[TASK] Copy exactly the lines starting at the one that contains "How do I perform: Click" and running through the end of the material below. Exclude any pictures.

=======

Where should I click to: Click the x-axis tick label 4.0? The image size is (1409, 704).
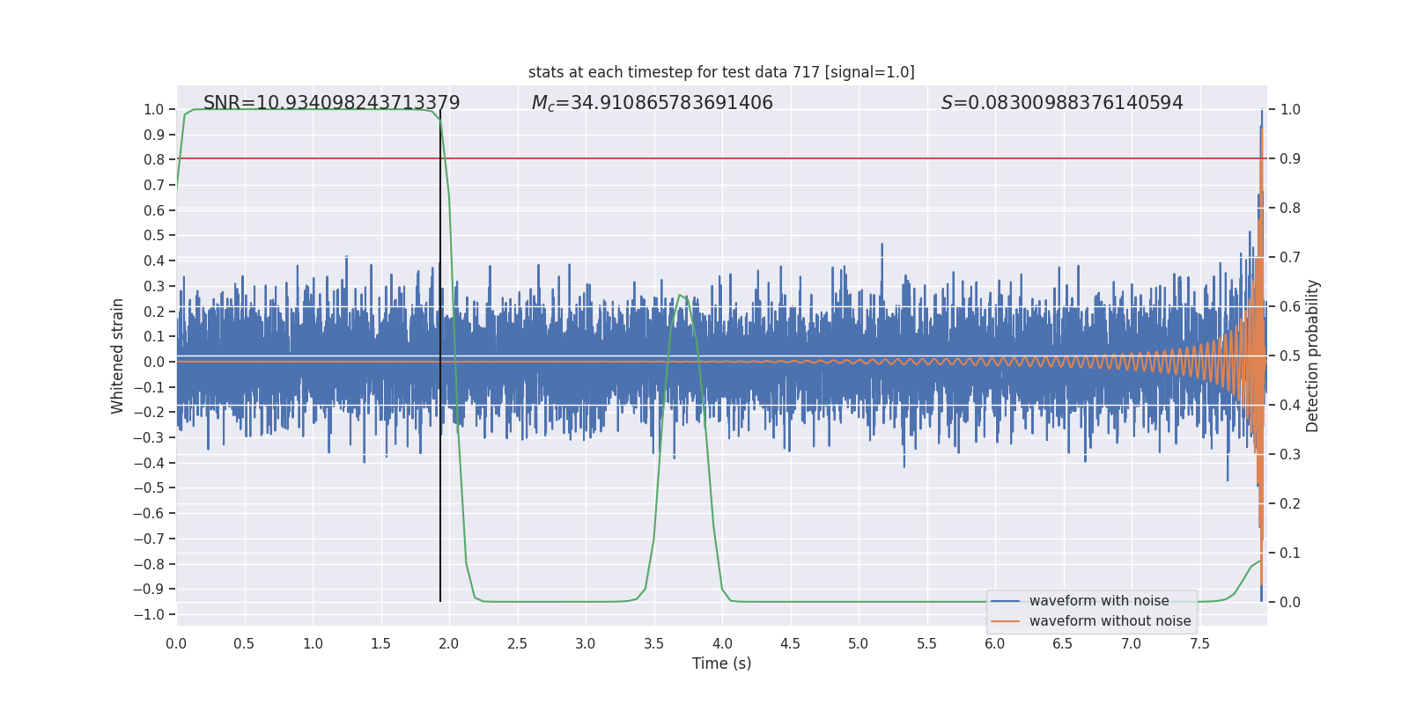[722, 643]
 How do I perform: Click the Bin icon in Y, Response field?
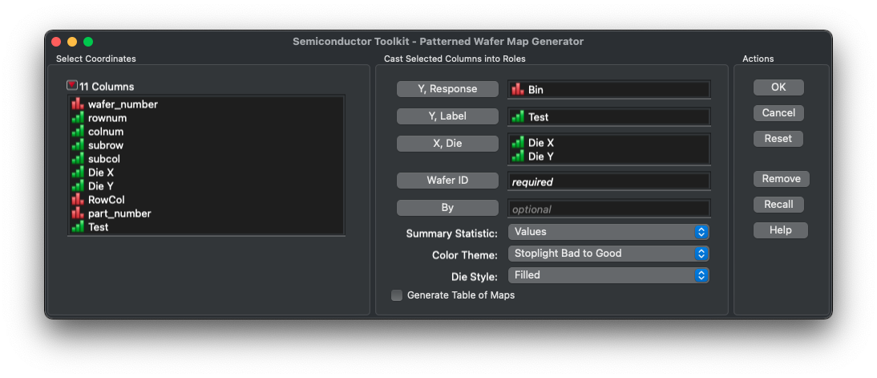click(518, 90)
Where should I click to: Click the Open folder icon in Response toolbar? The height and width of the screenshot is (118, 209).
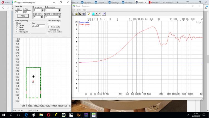point(77,13)
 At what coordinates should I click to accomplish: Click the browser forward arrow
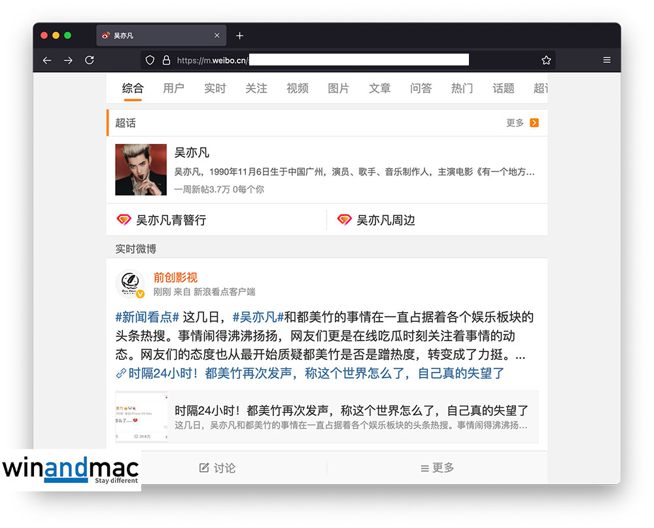click(68, 60)
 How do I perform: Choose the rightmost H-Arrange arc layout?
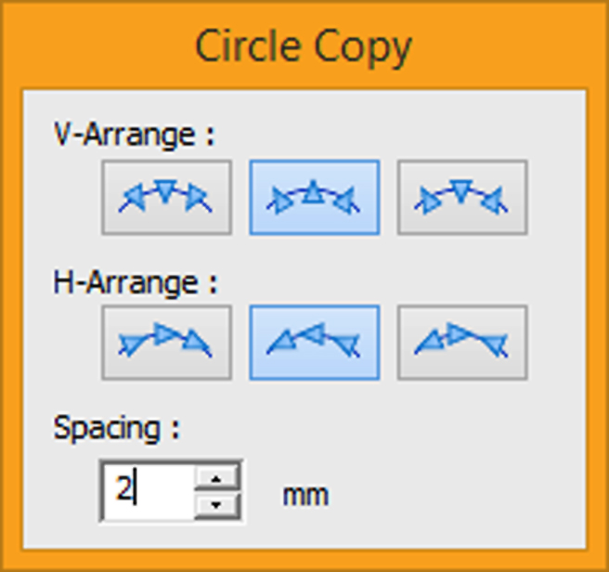tap(462, 342)
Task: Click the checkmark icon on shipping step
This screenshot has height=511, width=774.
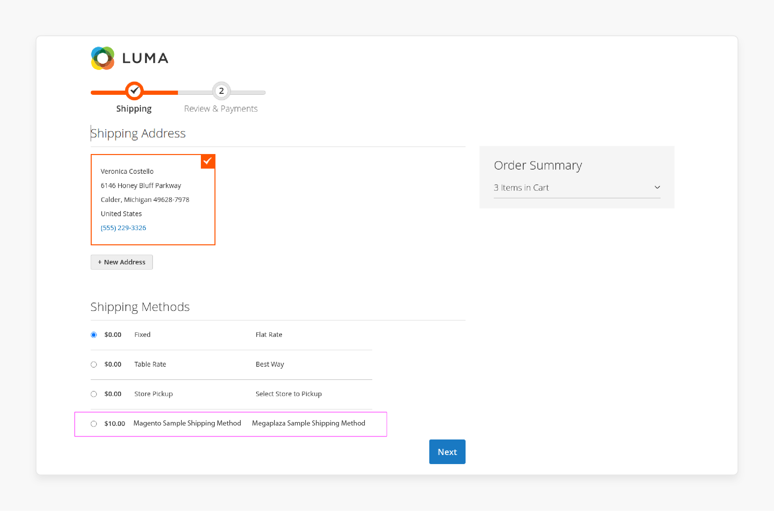Action: (x=133, y=91)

=======

[SOLUTION FOR THIS EXERCISE]
 How do I perform: Click the Bin icon in Y, Response field?
click(518, 90)
Where should I click to: Click the Open folder icon in Response toolbar? The height and width of the screenshot is (118, 209).
point(77,13)
 At what coordinates should I click to accomplish: Click the browser forward arrow
click(68, 60)
 How do I perform: Choose the rightmost H-Arrange arc layout?
tap(462, 342)
Task: Click the checkmark icon on shipping step
This screenshot has height=511, width=774.
Action: (x=133, y=91)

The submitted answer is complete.